** Begin Given records **
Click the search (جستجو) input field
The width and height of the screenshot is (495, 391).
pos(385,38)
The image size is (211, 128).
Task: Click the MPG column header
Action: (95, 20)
** End Given records **
_Challenge_. Copy out every line of the items above, keeping each one word for word and character for character.

_Task response_.
Click the search (جستجو) input field
The width and height of the screenshot is (495, 391).
pos(385,38)
The image size is (211, 128).
Task: Click the MPG column header
Action: (95, 20)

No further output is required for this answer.